Summer has come and passed; but this year, the Spanish tourism industry has no time to rest. While some still enjoy a few more days of sunshine, clear water and the smell of sunscreen in Mallorca, others will have to be ready to take important decisions fast.
Years ago, Spain could be sure to expect a growing number of British and German tourists staying for days, weeks or even months from Mid-June to mid-September in the paradisiacal Balearic islands, the semitropical Canary archipelago, the charming Andalusia towns or the captivating Catalonian coast, among other beloved beach destinations of the Mediterranean country.
This year, however, some worrying trends have clouded the late summer season. The National Institute for Statistics published a few weeks ago that the number of international tourists dropped by 1.3%, with German and British tourist numbers falling the most. There were 3% fewer Germans on holidays in Spain in July, while the British figure declined by 2.2%.
That might sound like a minor matter of concern, but it’s not for the country’s most important sector. It comes at a time when the economy starts to finally show stronger signs of recovery after years of a painful economic crisis that left millions unemployed and forced many others to leave to colder lands.

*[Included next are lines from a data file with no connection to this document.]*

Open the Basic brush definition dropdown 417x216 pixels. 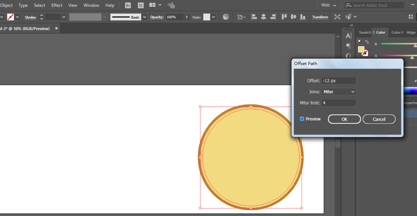[x=144, y=17]
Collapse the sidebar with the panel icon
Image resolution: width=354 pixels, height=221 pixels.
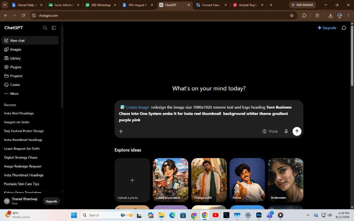(x=54, y=28)
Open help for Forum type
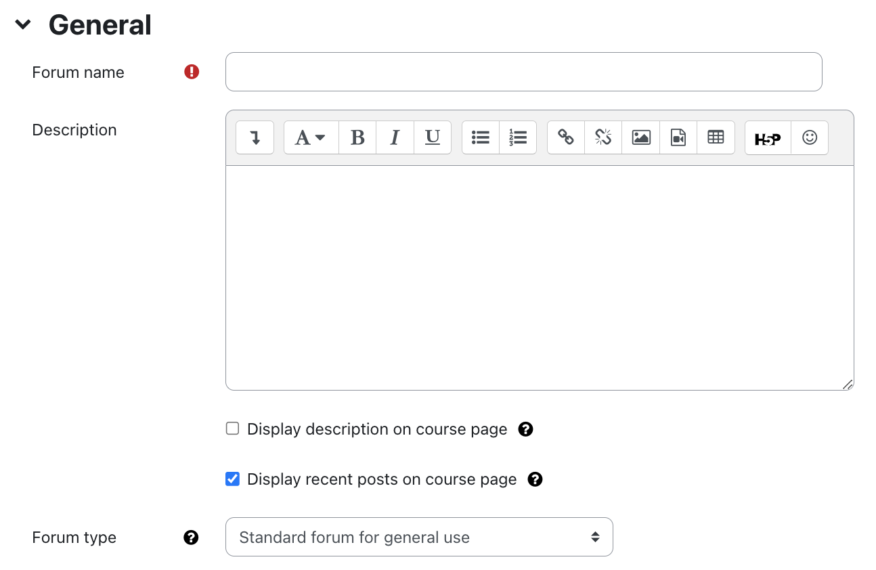This screenshot has width=876, height=570. [191, 538]
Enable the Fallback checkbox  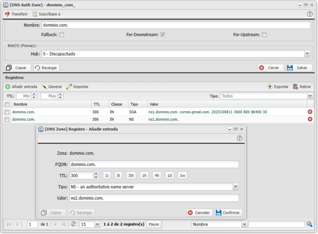tap(62, 35)
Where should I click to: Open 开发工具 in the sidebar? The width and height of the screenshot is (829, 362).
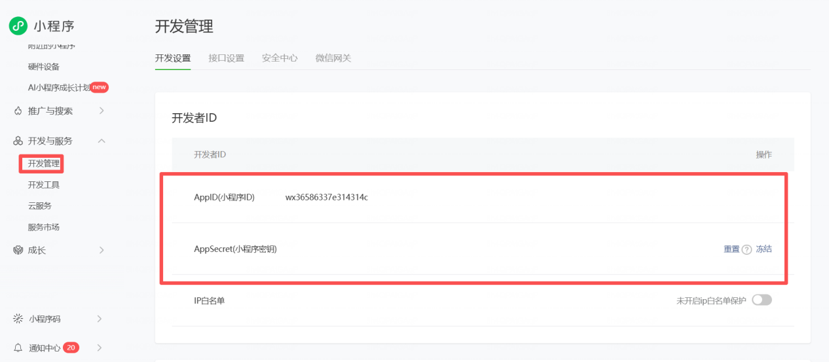pyautogui.click(x=44, y=185)
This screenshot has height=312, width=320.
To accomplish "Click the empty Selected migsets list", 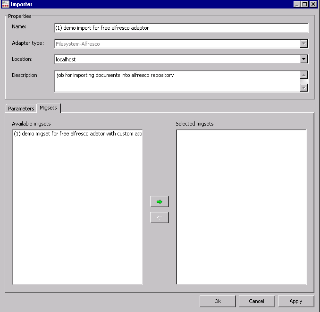I will tap(241, 207).
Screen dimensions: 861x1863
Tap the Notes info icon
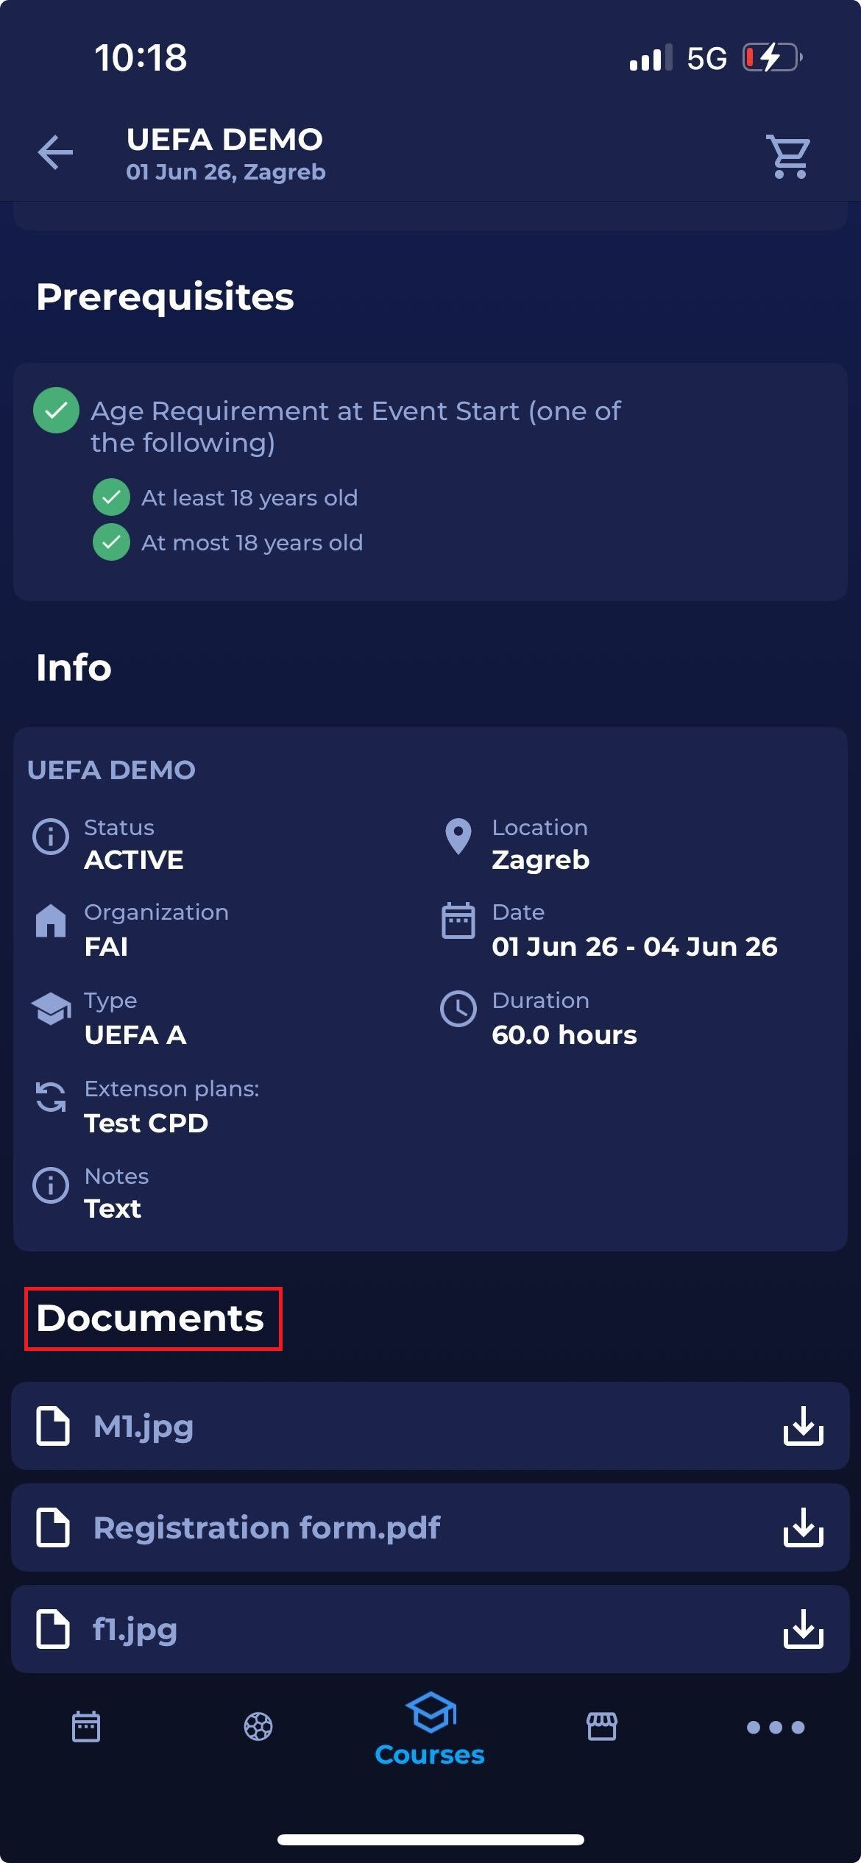pyautogui.click(x=51, y=1185)
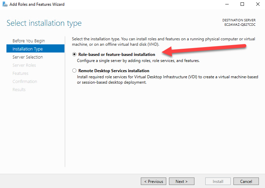Jump to the Server Selection step
Viewport: 265px width, 188px height.
click(28, 57)
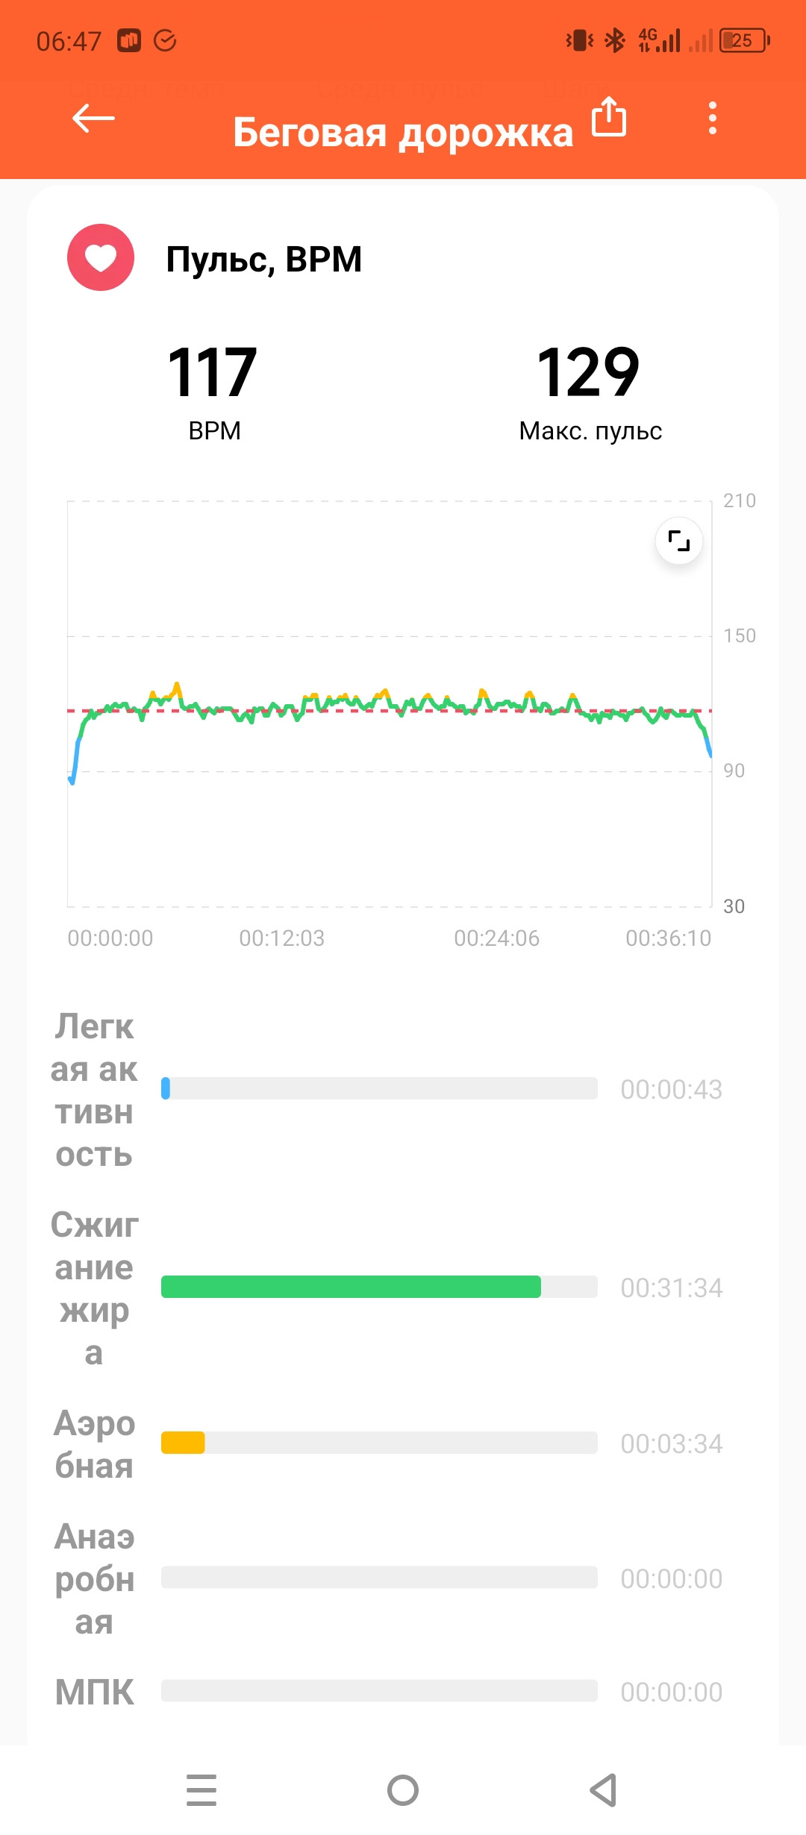The width and height of the screenshot is (806, 1835).
Task: Tap the 00:12:03 time axis label
Action: point(282,938)
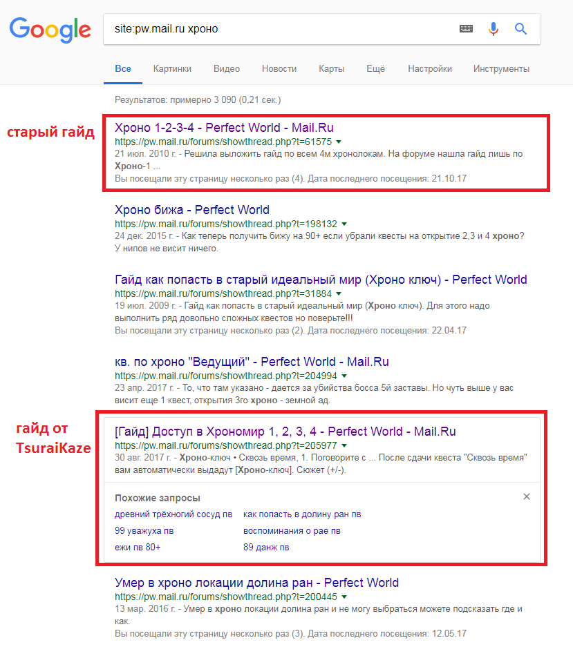The image size is (573, 647).
Task: Switch to the 'Картинки' tab
Action: pyautogui.click(x=172, y=68)

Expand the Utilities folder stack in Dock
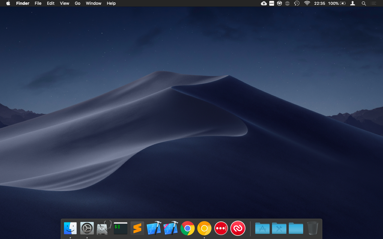[x=279, y=229]
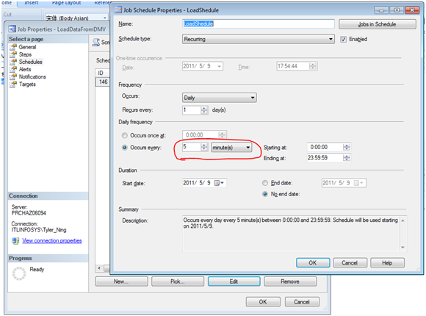
Task: Click the Jobs in Schedule button
Action: 377,24
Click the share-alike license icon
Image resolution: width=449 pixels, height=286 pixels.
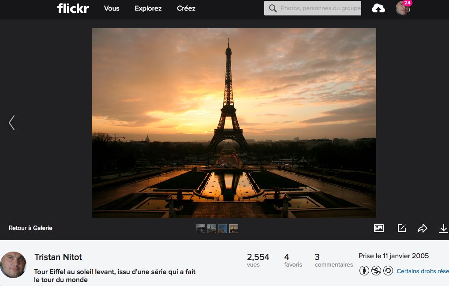pyautogui.click(x=388, y=271)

“Because of the climate, we are safe in the Canary islands, but our Mediterranean destinations have to compete with very strong players, especially Turkey and its resorts in Antalya,” Robert Tornabell, an economics professor at the Barcelona-based ESADE business school, told DW.
Morocco, partly Tunisia and in some ways Egypt are also big competitors, he adds, but Turkey is the strongest headache. The depreciation of the Turkish lira has made it way cheaper for tourists coming from eurozone countries to go there on holidays. Years ago, the country had big security problems, but its recent relative stabilization had made its tourism industry competitive again.
Hard Brexit hangover feared
Yet there are two other dark clouds on the horizon. As Britain moves closer to the possibility of a hard Brexit, Spaniards wonder how this will affect them. Only in July, 10.4 million Brits visited Spain.
“The United Kingdom is our first market, both in terms of the number of visitors and their spending”, says Gonzalo García, a consultant at Analistas Financieros Internacionales. “It’s not just about the behavior of the pound, companies are also worried about how flights are going to work, or how tour operators are going to make reservations,” he told DW.
The Spanish and the British economy are intimately intertwined when it comes to tourism. Indeed, the fall of Thomas Cook has posed a major threat for some local and regional economies in Spain, especially in the islands. The British Travel Group used to bring 3.2 million annual visitors to Spain and the collapse could lead to millions of euros in losses.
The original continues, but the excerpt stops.